> [Records for this exercise]:
---+---

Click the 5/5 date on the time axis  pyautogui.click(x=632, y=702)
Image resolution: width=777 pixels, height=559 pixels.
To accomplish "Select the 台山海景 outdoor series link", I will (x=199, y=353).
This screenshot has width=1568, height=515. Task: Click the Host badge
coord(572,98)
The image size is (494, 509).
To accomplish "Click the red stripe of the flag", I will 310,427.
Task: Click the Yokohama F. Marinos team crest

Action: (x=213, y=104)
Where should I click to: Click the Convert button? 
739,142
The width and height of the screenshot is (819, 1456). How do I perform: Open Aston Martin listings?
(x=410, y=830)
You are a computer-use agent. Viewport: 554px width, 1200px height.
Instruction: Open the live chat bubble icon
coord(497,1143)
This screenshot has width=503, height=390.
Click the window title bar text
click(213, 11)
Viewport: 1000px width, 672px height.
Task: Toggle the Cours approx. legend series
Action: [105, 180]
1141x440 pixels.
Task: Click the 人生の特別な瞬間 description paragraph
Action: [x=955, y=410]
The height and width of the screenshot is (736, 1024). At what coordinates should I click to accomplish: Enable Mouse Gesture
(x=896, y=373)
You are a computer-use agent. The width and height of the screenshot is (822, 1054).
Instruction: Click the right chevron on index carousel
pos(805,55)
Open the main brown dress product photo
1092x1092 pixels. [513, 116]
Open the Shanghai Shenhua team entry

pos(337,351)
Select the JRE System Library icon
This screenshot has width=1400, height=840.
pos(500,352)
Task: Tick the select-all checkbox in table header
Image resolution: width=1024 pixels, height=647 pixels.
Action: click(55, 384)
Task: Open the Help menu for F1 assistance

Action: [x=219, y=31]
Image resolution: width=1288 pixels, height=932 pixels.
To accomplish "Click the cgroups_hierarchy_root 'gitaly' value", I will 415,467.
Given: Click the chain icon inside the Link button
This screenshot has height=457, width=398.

---+---

> [Work instructions]: Check every line of the listing above for the string "will", and give the number of lines that have it, nothing more.

> [Solution to this problem]: 3